On March 29, 2017, the American Industrial Hygiene Association (AIHA) announced the availability of nanomaterial stewardship guidance sponsored by the AIHA Nanotechnology Working Group. The guidance addresses stewardship considerations for nanomaterials and nanoproducts based on the evolving state of the science for human health hazard, exposure, and risk assessment. The guidance promotes a life cycle approach and safer design principles for particles, production, and products; reviews the regulatory landscape; and provides practical suggestions to help determine the presence of nanoscale ingredients in raw materials from suppliers. According to the guidance, a whole life cycle approach ensures that potential environmental, health, safety (EHS), and regulatory impacts are:
- Considered early in product and process design and development;
- Addressed in product design, raw material selection, manufacture (including distribution operations), use (including maintenance), re-use, recycle, and disposal; and
- Reassessed periodically and when new information becomes available.
The guidance recommends that product stewards and other EHS professionals: (1) identify which regulations apply to nanomaterials and nanoproducts for which they are responsible, including state, local, and country regulations; (2) understand the requirements in detail; and (3) closely monitor the regulatory landscape for changes and new requirements potentially affecting commercialization. The guidance describes challenges to consistent and meaningful hazard communication and understanding of exposure potential.
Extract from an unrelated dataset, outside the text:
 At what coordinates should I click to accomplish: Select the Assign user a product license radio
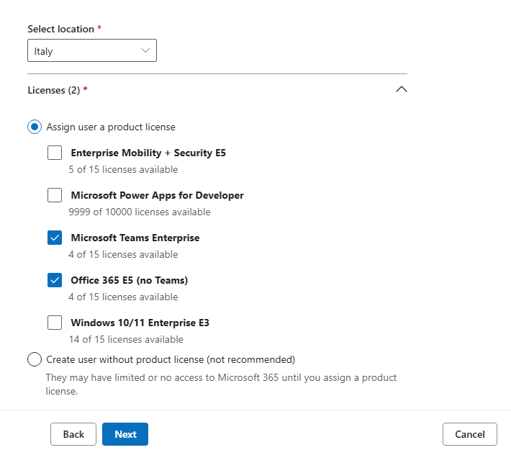point(35,127)
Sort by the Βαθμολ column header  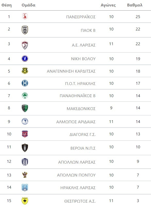[x=135, y=5]
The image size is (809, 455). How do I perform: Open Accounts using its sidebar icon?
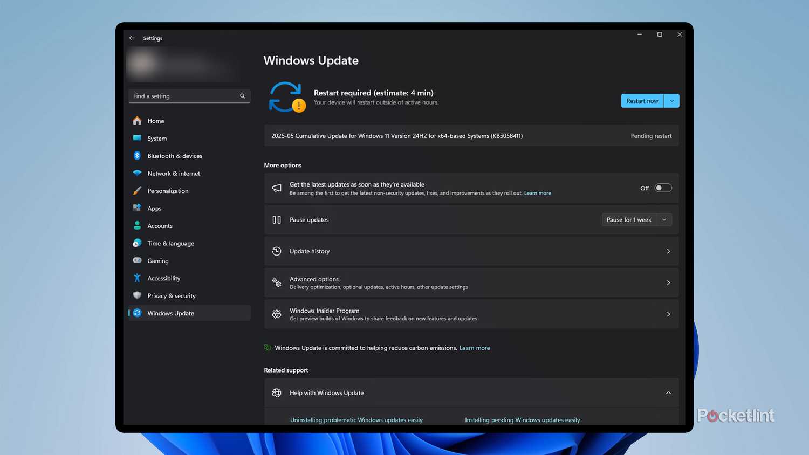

The guidance states that studies have indicated there is room for improvement regarding the quality and completeness of nanomaterial safety data sheets, including:
- Identifying which ingredient(s) is nanoscale, and including size/size range information;
- Including known physical-chemical properties, such as nanoparticle shape, density, and solubility; and
- Indicating implications if the hazard classification, toxicity data, or occupational exposure limit provided was not derived from nanoscale material.
The guidance includes literature references and links related to nanomaterial stewardship compiled by the authors.
On March 7, 2017, the Institut de recherche Robert-Sauvé en santé et en sécurité du travail (IRSST) published the final report for Project 2013-0059, “The Development and Validation of Methods for Sampling and Characterizing Engineered Nanomaterials in Air and on Workplace Surfaces.” The report is available in French, but the abstract is available in English. The main goal was to develop innovative methodological approaches for detailed qualitative and quantitative characterization of workplace exposure to engineered nanomaterials. IRSST states that the workplace investigations covered a variety of industries (e.g., electronics, manufacturing, printing, construction, energy, and research and development) and included producers as well as users or integrators of engineered nanomaterials. According to IRSST, it found nanometals or metal oxides, nanoclays, nanocellulose, and carbonaceous materials, including carbon nanofibers and carbon nanotubes. IRSST states the project helped to advance its knowledge of workplace assessments of engineered nanomaterials by documenting specific tasks and industrial processes (e.g., printing and varnishing), as well as certain “little investigated” engineered nanomaterials, such as nanocellulose. IRSST proposes a strategy for more accurate assessment of engineered nanomaterials exposure using methods that require a minimum of preanalytical handling: (1) testing with different direct-reading instruments, as well as sample collection and subsequent microscopic analysis, to identify clearly the work tasks that generate engineered nanomaterials; and (2) once work exposure is confirmed, specific quantification of the engineered nanomaterials detected.